• Matt Wilkins

Star Wars New Jedi Order: Round Robin Interview (Part 9)


DR: How did your ideas about the Force change over the course of the series? How much was preplanned and imposed from the outset, and how much evolved as the series was written, shaped by the demands of plot and character? I’m thinking specifically of Vergere here.


JL: Vergere was created at the onset to serve as Anakin’s, then Jacen’s, mentor. At a story conference at Skywalker Ranch in March 1999, we saw a way to insert Vergere into Greg Bear’s novel, Rogue Planet, and thus tie the prequel era to the New Jedi Order. Subsequently, Greg’s novel assumed even greater importance to the NJO and became the focus of Sean Williams’s and Shane Dix’s Force Heretic trilogy. Vergere was also designed from the start to be an unorthodox teacher. Our intention was for her to serve as a voice for the Republic-era Jedi and in that capacity answer some of the questions Luke had been pondering for most of his adult life. We also wanted Vergere to demystify the Force, or at least convey a sense that the ability to use the Force was not simply an accident of birth. In Traitor, Matt Stover not only ran with these ideas, but took them beyond our wildest imaginings.


SS: I personally would like to see the Force return to the more mystical life force we saw in the first three movies, but in the end, the plot and the characters are more in charge than I am, and they moved in that direction naturally.


LW: But you know, we didn’t really change anything about the Force. It’s more how the Jedi understand, think about, and use the Force. That definitely evolved as the series was written.


SR: Well, it had to be that way. I mean, all the original Jedi were wiped out by Vader and Palpatine. Luke’s training by Yoda was never completed. So Luke has always had questions about the Force, as have all the Jedi trained by Luke. Vergere was a bridge back to the earlier Jedi. And she’d taken her understanding of the Force in new directions, too, because of her long experience with the Vong.


DR: I’m still not sure I understand how the Vong can be immune to the Force.


SS: Me, neither <g>. They’re not exactly “immune” to the Force, though—they just can’t be “sensed” through the Force.


SR: This is all explained in The Unifying Force, never fear!


JL: Our original idea was to give the Yuuzhan Vong dark side powers and test the Jedi in a way we imagined the Republic-era Jedi had been tested. When that proved unworkable, we began to wrestle with the idea of making the Vong immune to the Force, which of course led to countless discussions about midichlorians and the possibility that the Force was peculiar to the Star Wars galaxy.

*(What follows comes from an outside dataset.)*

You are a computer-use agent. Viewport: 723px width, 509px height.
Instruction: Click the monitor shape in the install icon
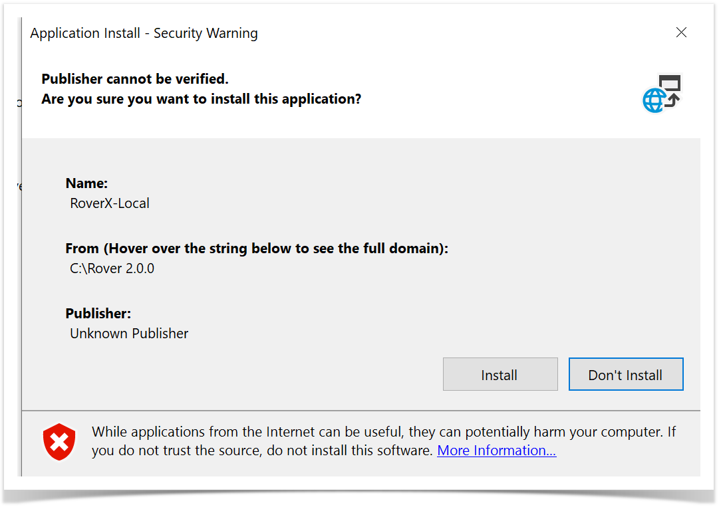click(x=670, y=84)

All this was admittedly muddled, and almost every writer had a slightly different take on the notion of “immunity.” The basic idea was that the Vong could not be perceived through the Force and therefore were not susceptible to certain actions by the Jedi: very much in the same way that Toydarians, Hutts, and other species are immune to Force suggestion, and Tim Zahn’s ysalamiri are capable of repulsing the Force. At the conclusion of the NJO . . . but perhaps I should leave that discovery to readers!


DR: Who came up with the idea of a biologically based technology and a culture with a fanatical aversion to machine technology and a value system and sadomasochistic theology based on conquest, violence, sacrifice, and pain?


SS: Bob Salvatore invented the biotech concept, which we liked. We built on that to come up with the fanatical aversion to machine technology. We kind of liked the flip-flopping of the way it had been in the original movies: there, the high tech was mostly in the hands of the bad guys, while the good guys wore homespun and seemed much more low tech. So here it’s the reverse: the good guys are high tech, and the bad guys seem more low tech, although they’re really just “different tech.” The sadomasochistic theology was not planned, and while we tried to pull back on it, not stress it so much (we really wanted it only to be the extra-fanatical Domain Shai—of which Shedao Shai was a part), it took on a life of its own.


JL: the time of the first story conference, I had just returned from an extended trip in Mexico and Guatemala, and during the brainstorming sessions, Del Rey editor Steve Saffel wondered aloud if the Aztecs or Maya might serve as models for the Vong. We began to work with this by imagining a kind of organic-tech Aztec society with a pantheon of gods, rituals of automutilation, a rigid caste system, and a hatred of machines.


We weren’t out to reinvent the wheel. We were simply trying to come up with villains who had the potential to become as interesting as Palpatine and Darth Vader. Our original conception of the Yuuzhan Vong expanded in all directions after Bob Salvatore, working from scant notes, gave them an actual look and created examples of their wondrous biotech. Mike Stackpole was largely responsible for the system of ranks, and we borrowed heavily from Central American mythology in creating the pantheon of gods. Kathy Tyers and Greg Keyes contributed immensely to this process, further defining the warrior and shaper castes and in enlarging the Yuuzhan Vong menagerie of creatures. Yuuzhan Vong words and phrases accrued as the series progressed.